For all you visual learners, here is a quick video showing the process of making our classic wheat sourdough starter. The flour is different and the water amount varies slightly, but otherwise it is essentially the same process! Our gluten-free sourdough starter never gets quite as bubbly as the wheat one.
How to Make a Gluten-Free Sourdough Starter From Scratch
- Large air-tight glass container (2 liter or half-gallon)
- Kitchen scale
- Mixing bowl
- 750 grams organic brown rice flour (and/or buckwheat flour)
- 360 mL filtered water, room-temperature
- 1 large organic apple
- Wash your apple, but avoid using soaps or produce wash. Using a cheese grater, grate the organic apple into semi-fine shreds. Use the skins, but discard the core.
- Add 500 grams of brown rice or buckwheat flour, the grated apple, and 360 mL of lukewarm un-chlorinated water (about 1.5 cups) to a mixing bowl and thoroughly combine.
- Transfer the mixture into a large glass airtight container that has enough room for it to at least double in size, minimum. (Ours usually quadruples while fermenting) Pack the mixture down into the bottom of the container. Close the lid.
- To monitor growth, mark the side of your container with a washable marker or rubber band at the top level of the mixture.
- Let the mixture sit for 3 days (72 hours) at a temperature of 70-75 degrees F. It should bubble and rise during this time.
- After approximately 72 hours, thoroughly stir the mixture and then discard half of the amount. Then, thoroughly mix in another 250 grams of flour and 180 mL of tepid filtered water (about 3/4 cup) to the remaining starter mixture. This is called "feeding" the sourdough starter. You can do this either in a separate bowl, and put it back into a now-clean ferment vessel, or like we do, mix it in place.
- Re-mark the container to note the height of the mixture. Let sit at 70-75 degrees, for 2 days or 48 hours this time.
- After 48 hours, repeat the same discard and feed process as done previously. Discard half, feed, mix, mark the level, and cover again. This time, make it slightly more wet – using 250 grams of flour and about 220 mL of water.
- Allow the sourdough starter mixture to sit for a final 24 hours.
- Once complete, you now have a happy and active gluten-free sourdough starter! Store it in the refrigerator when not in use, taking it out to warm up and be fed weekly. OR if stored at room temperature, feed it daily to keep it alive.
- If there is no activity, let it sit another day or two.
- If your starter has risen and fallen, or, if seems to not rise after the first discard and feed, and instead it has a dark liquid formed on top (called hooch), it may actually be overly active and hungry! Stir in a little more flour (and warm water as needed, if it becomes too thick and dry) and let it sit again. Wait a day or two to see if it perks up and begins to rise and bubble.

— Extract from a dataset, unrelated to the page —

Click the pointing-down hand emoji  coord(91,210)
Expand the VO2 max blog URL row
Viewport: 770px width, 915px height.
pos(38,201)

- If your home is cold, try to find a warmer spot if possible! We’ve found keeping our starter (and proofing dough) inside the oven with the oven OFF but oven light ON creates a nice warm environment during cooler days.
- If the starter doesn’t rise at all after the first discard and feed, try opening the lid of your jar. Cover it with a coffee filter or something else that will prevent fruit flies or other debris from getting inside inside.
- Ensure that you use an organic apple.
- Throughout this process, if your starter ever seems too dry or far too wet, feel free to add a splash more water or flour until the desired consistency is reached as described. The amounts I am providing are a general guide. Different flour types and brands will have slightly varying weights.